See Pub. 946 for a table of class lives.
For property placed in service after 1998, refigure depreciation for the AMT only for property depreciated for the regular tax using the 200% declining balance method. For the AMT, use the 150% declining balance method, switching to the straight line method the first tax year it gives a larger deduction, and the same convention and recovery period used for the regular tax.
Figure the adjustment by subtracting the AMT deduction for depreciation from the regular tax deduction and enter the result on line 17a. If the AMT deduction is more than the regular tax deduction, enter the difference as a negative amount. Depreciation capitalized to inventory must also be refigured using the AMT rules.
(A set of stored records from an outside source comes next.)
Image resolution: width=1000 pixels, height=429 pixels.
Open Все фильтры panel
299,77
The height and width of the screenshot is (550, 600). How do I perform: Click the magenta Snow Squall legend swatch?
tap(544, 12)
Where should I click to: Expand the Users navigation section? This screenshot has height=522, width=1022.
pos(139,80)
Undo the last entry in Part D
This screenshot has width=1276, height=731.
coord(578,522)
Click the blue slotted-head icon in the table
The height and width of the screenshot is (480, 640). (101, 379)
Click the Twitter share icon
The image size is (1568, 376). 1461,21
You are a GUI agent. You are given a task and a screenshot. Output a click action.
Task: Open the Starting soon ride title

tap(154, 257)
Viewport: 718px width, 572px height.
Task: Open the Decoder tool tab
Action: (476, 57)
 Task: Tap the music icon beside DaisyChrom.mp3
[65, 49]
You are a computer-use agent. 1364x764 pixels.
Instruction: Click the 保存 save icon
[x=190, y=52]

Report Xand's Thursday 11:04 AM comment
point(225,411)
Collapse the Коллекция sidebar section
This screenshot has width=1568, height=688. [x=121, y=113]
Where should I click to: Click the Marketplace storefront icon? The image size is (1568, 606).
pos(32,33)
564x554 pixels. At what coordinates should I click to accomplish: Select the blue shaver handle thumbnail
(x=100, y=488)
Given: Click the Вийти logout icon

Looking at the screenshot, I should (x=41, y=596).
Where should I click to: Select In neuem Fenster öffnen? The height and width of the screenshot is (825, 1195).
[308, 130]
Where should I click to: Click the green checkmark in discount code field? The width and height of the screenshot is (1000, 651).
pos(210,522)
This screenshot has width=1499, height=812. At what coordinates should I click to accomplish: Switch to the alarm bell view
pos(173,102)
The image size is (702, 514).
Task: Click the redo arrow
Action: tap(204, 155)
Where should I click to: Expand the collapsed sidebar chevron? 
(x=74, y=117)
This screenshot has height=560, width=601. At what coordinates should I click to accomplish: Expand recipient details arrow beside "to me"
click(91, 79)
Include on this line the current year adjustment to income, if any, resulting from the difference.
If the partnership disposed of any tangible property placed in service after 1986 (or after July 31, 1986, if an election was made to use the General Depreciation System), or if it disposed of a certified pollution control facility placed in service after 1986, refigure the gain or loss from the disposition using the adjusted basis for the AMT. The property's adjusted basis for the AMT is its cost or other basis minus all depreciation or amortization deductions allowed or allowable for the AMT during the current tax year and previous tax years. Enter on this line the difference between the regular tax gain (loss) and the AMT gain (loss). If the AMT gain is less than the regular tax gain, or the AMT loss is more than the regular tax loss, or there is an AMT loss and a regular tax gain, enter the difference as a negative amount.
If any part of the adjustment is allocable to net short-term capital gain (loss), net long-term capital gain (loss), or net section 1231 gain (loss), attach a statement that identifies the amount of the adjustment allocable to each type of gain or loss.
For a net long-term capital gain (loss), also identify the amount of the adjustment that is collectibles (28%) gain (loss).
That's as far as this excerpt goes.